Avocado has gained popularity due to its stellar nutrient profile and diverse culinary applications.

Rich in fiber, potassium, heart-healthy fats, and powerful antioxidants, this food may also offer various health benefits.

This article settles the debate on whether avocado is a fruit or vegetable.

Is Avocado a Fruit or a VegetableShare on Pinterest

Avocado is a fruit.

More specifically, botanists define it as a large berry with a single seed.

Although it’s not nearly as sweet as many other fruits, it falls under the definition of fruit, which is "the sweet and fleshy product of a tree or other plant that contains seed and can be eaten as food" (1).

Avocados grow on trees in warmer climates and are native to Mexico. They have a creamy, smooth texture and are covered by a bumpy, thick, dark-green or blackish skin.

Half of a small or one-third of a medium avocado (50 grams) is considered one serving. It contains 84 calories, is packed with healthy fats and nutrients, and may offer various health benefits (2, 3, 4).

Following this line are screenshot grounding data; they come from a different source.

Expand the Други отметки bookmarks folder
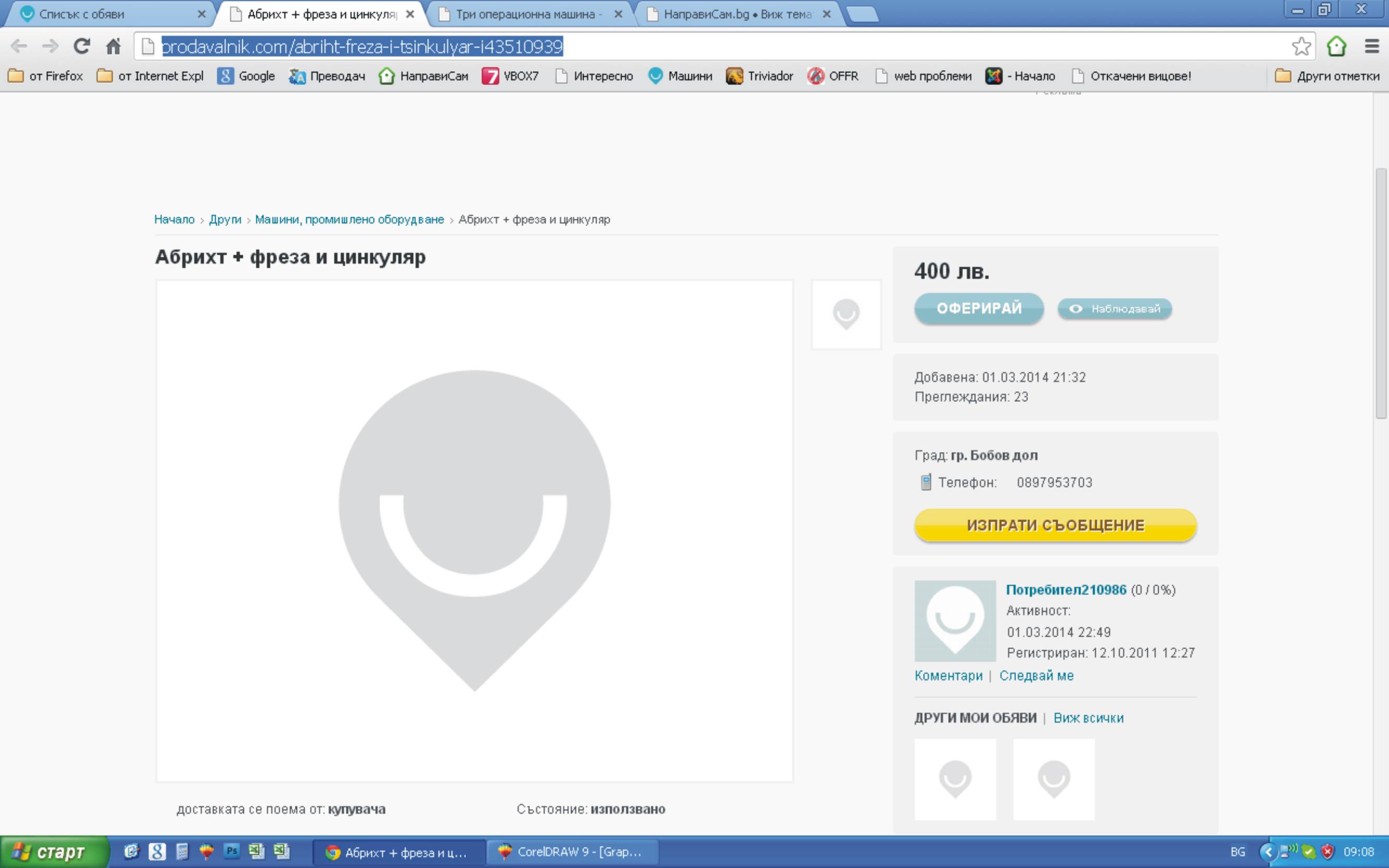 1327,76
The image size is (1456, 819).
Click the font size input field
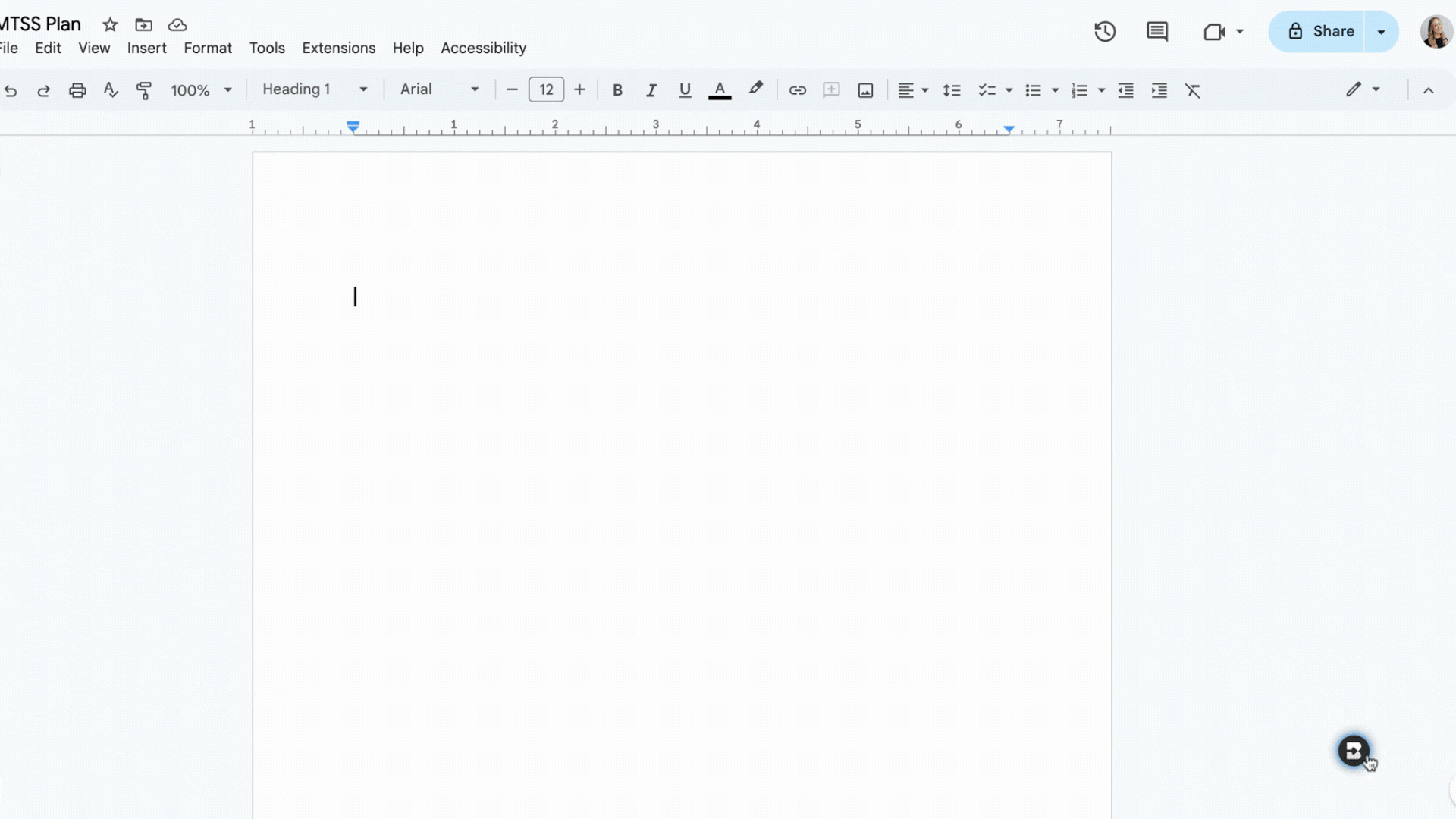546,89
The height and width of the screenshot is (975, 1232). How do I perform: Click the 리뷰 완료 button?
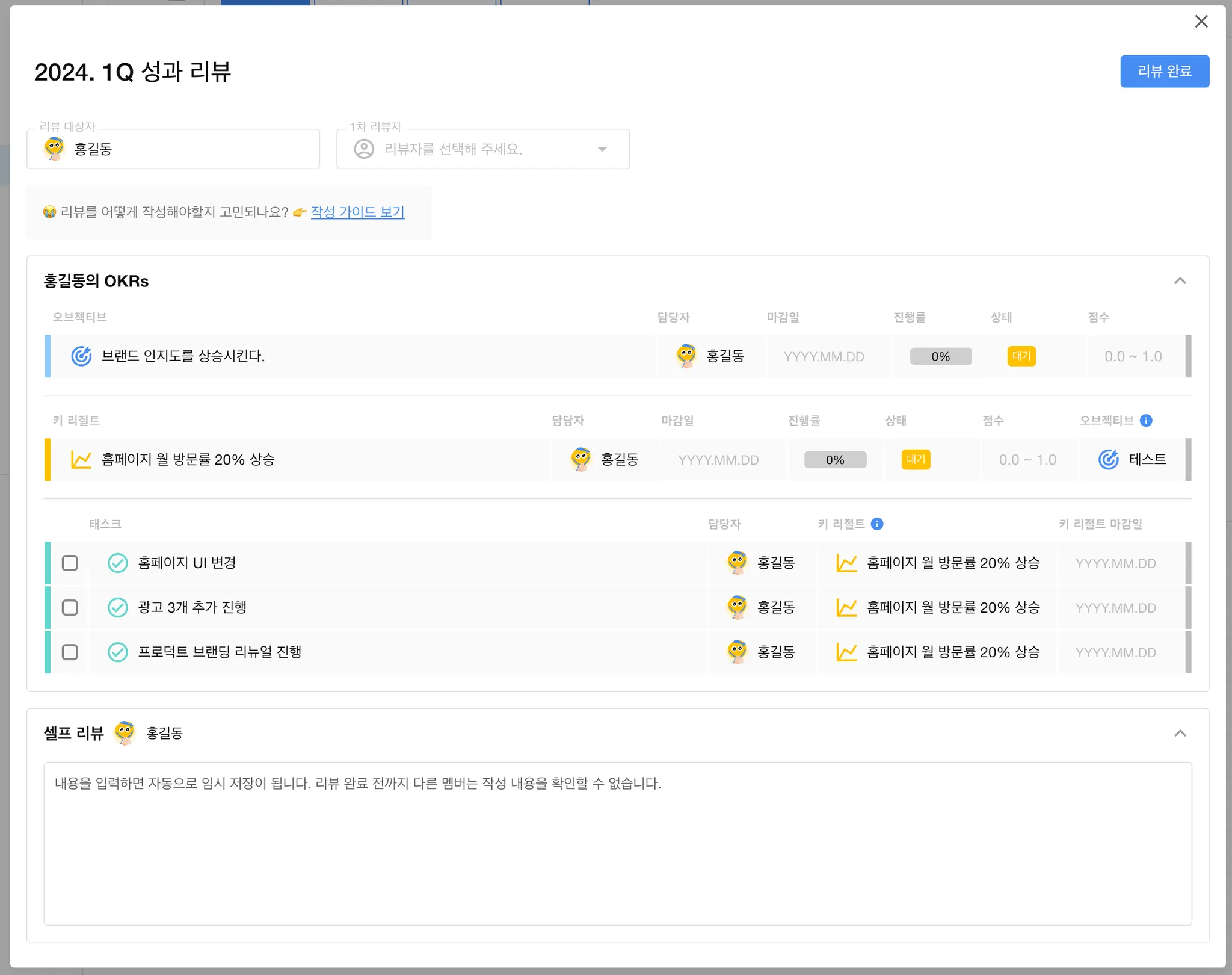(x=1164, y=72)
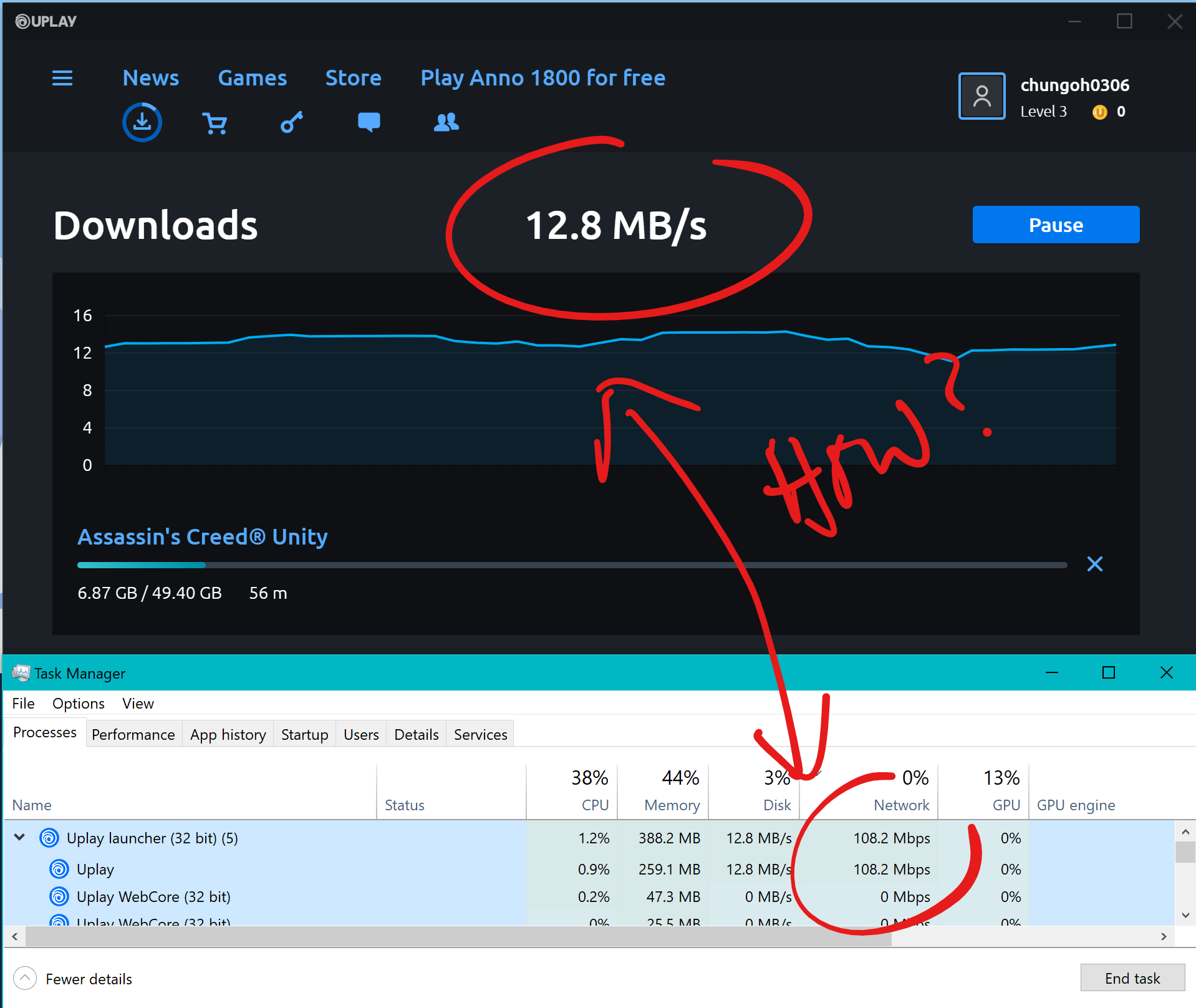Select the activate product key icon
The height and width of the screenshot is (1008, 1196).
click(x=291, y=122)
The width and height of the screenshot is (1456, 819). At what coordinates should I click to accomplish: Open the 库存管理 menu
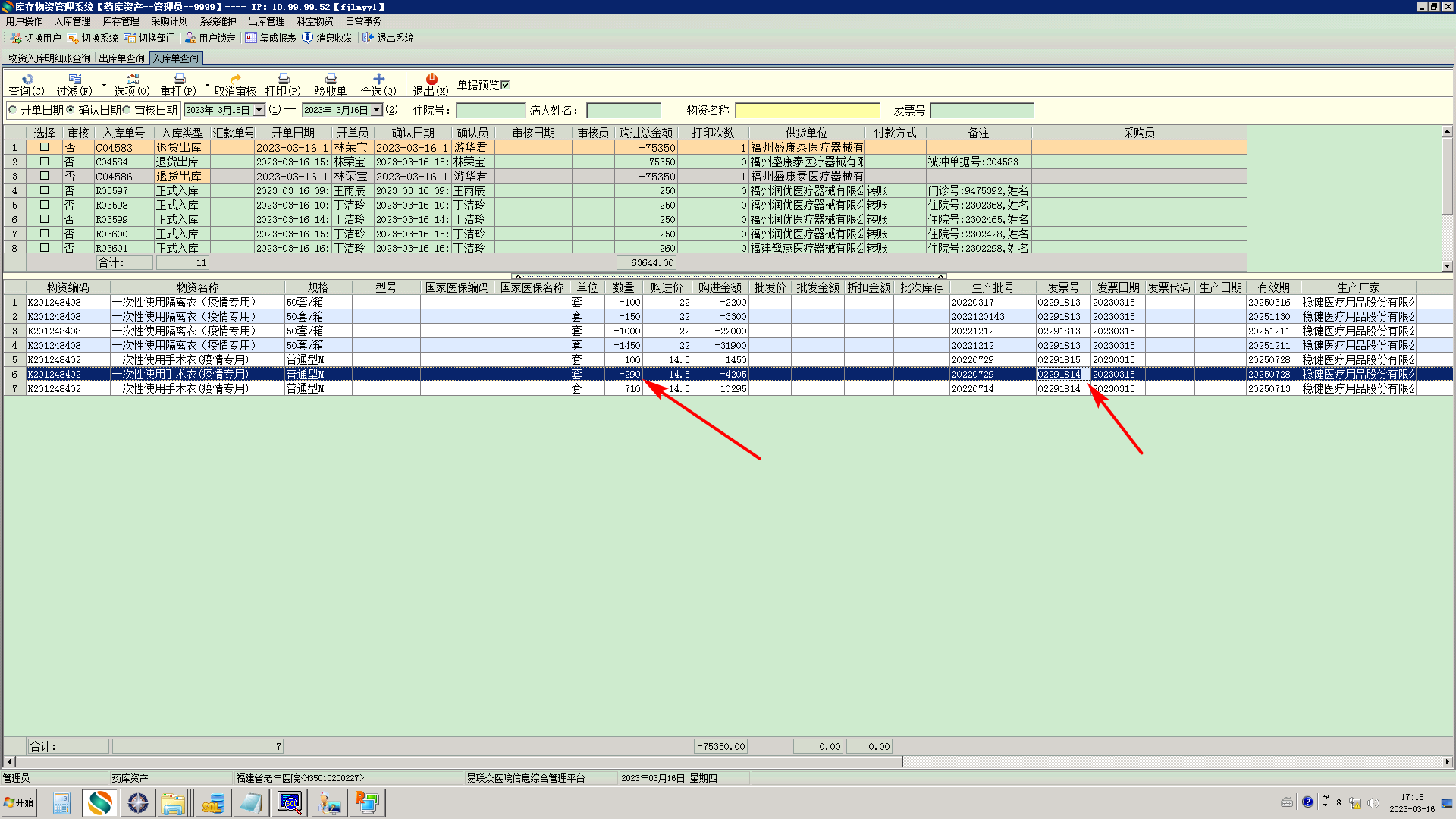[x=121, y=21]
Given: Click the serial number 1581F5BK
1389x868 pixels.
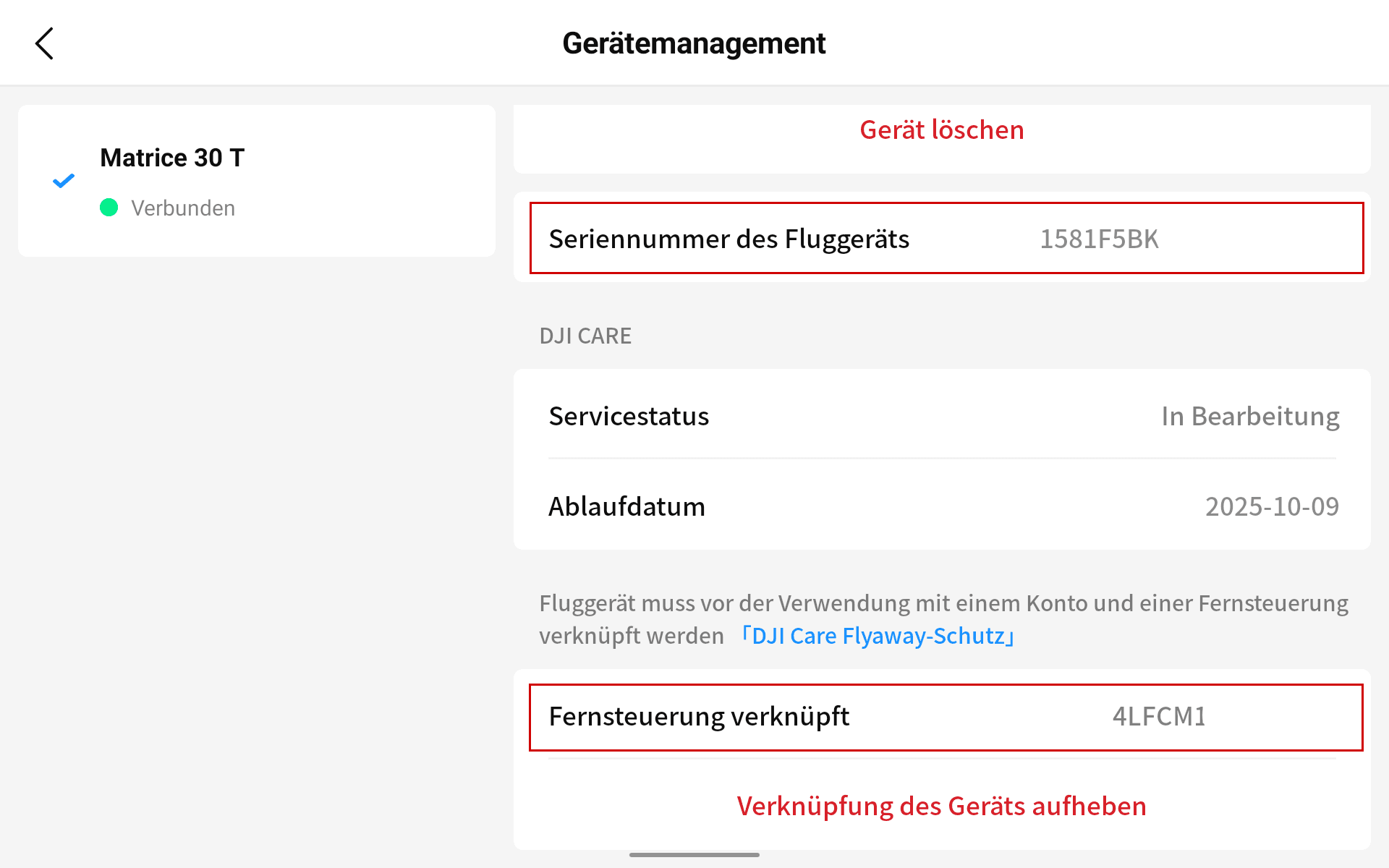Looking at the screenshot, I should click(x=1099, y=239).
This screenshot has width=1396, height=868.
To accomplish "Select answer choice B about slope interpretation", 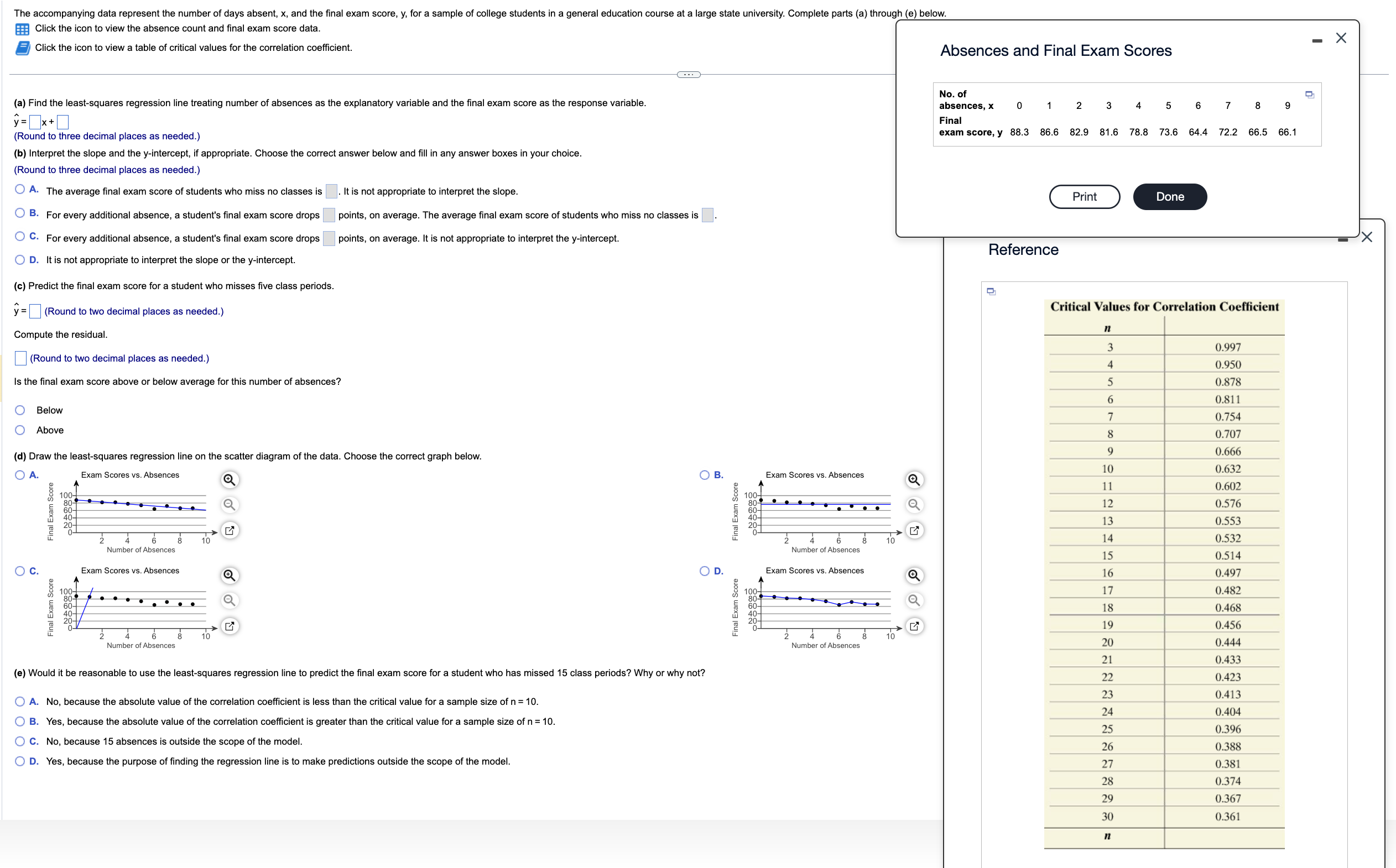I will click(x=19, y=212).
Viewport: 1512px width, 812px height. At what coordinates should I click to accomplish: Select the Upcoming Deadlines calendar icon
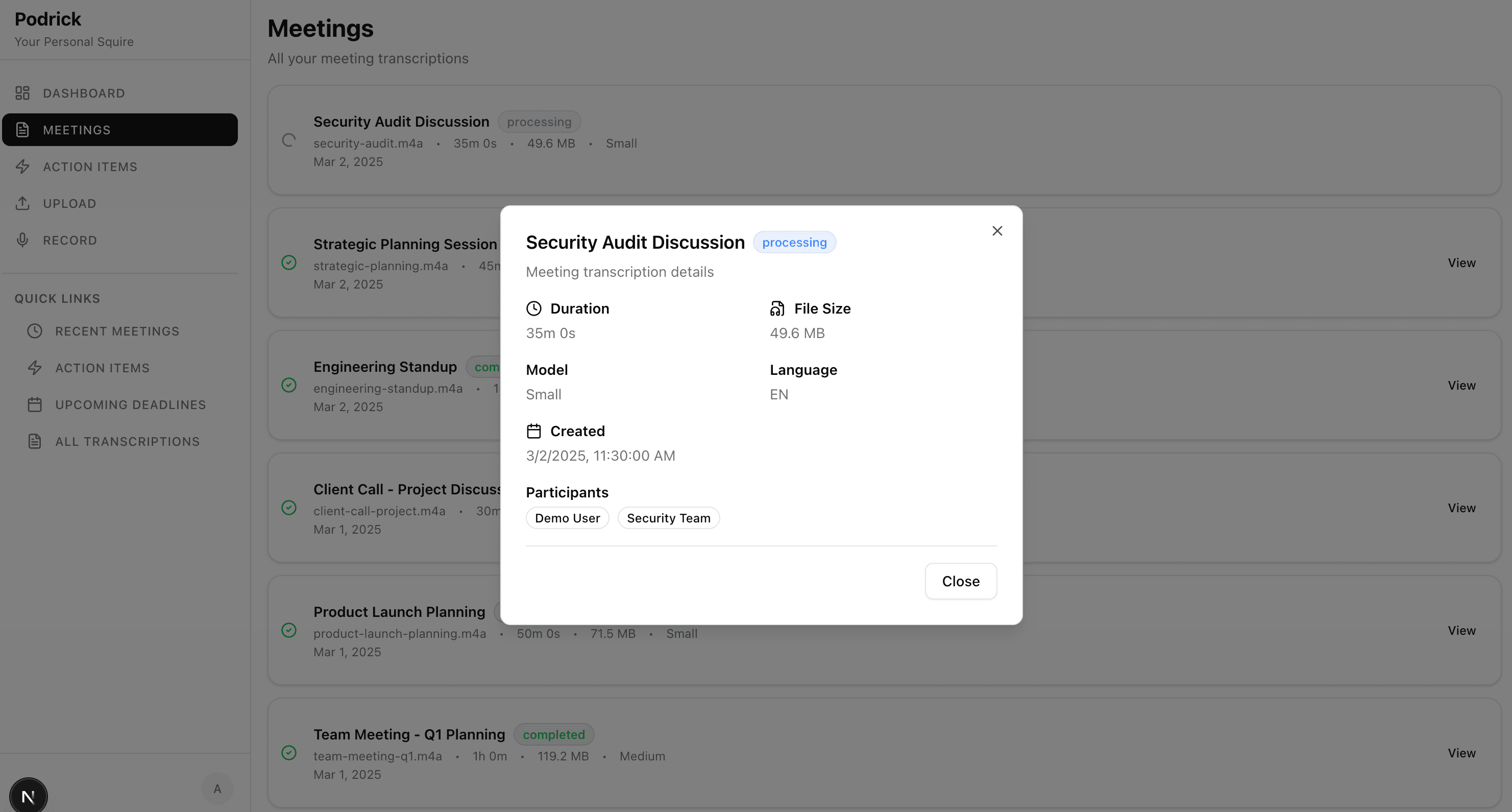pos(34,404)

Summary The avocado is a fruit. In botanical terms, it’s a single-seeded berry that grows on trees in warmer climates and is native to Mexico.

Both fruits and vegetables come from plants, and it can be hard to distinguish between them.

In fact, there is no formal way to do so. However, the main botanical difference lies in from which part of the plant they originate (5, 6).

While fruits develop from a plant’s flower and often contain seeds, vegetables usually consist of the stalks, flower buds, roots, or leaves.

Though these guidelines are not set in stone, they should be sufficient to distinguish between fruits and vegetables most of the time.

From a culinary perspective, certain fruits are often categorized as vegetables. These include cucumbers, zucchini, eggplant, tomatoes, and bell peppers.

Summary Fruits originate from plant parts that develop from flowers and contain seeds. Vegetables originate from plant stems, leaves, and roots, though certain fruits can also be categorized as vegetables.

Avocados are not the only fruit you may think of as a vegetable.

Some fruits can be considered both. They’re fruits from a botanical perspective but usually categorized as vegetables in cooking or food science.

These include:

  • tomatoes
  • cucumbers
  • zucchinis
  • pumpkins
  • peppers
  • butternut squash
  • olives
  • eggplants
Summary A few fruits are generally thought of as vegetables. These include cucumbers, peppers, and tomatoes.

Avocados have many culinary applications.

They’re most commonly used to make guacamole.

This is done by simply mashing the avocado with lemon juice and adding other optional ingredients, such as onions, cilantro, chili, and tomatoes.

Avocados can also be eaten raw and taste delicious with a little bit of salt and pepper.

They also make a great topping for salads. Due their high fat content, they help you absorb vitamins from other vegetables in the meal (7).

Furthermore, their smooth and creamy texture makes them a great choice for puddings or smoothies.

Lastly, avocados can be used as a replacement for butter — either as a spread or in baking.

Summary Avocados can be eaten raw or made into guacamole and puddings. You can also add them to salads, recipes, and smoothies.

Despite often being used like a vegetable and eaten in salads, avocados are botanically a fruit.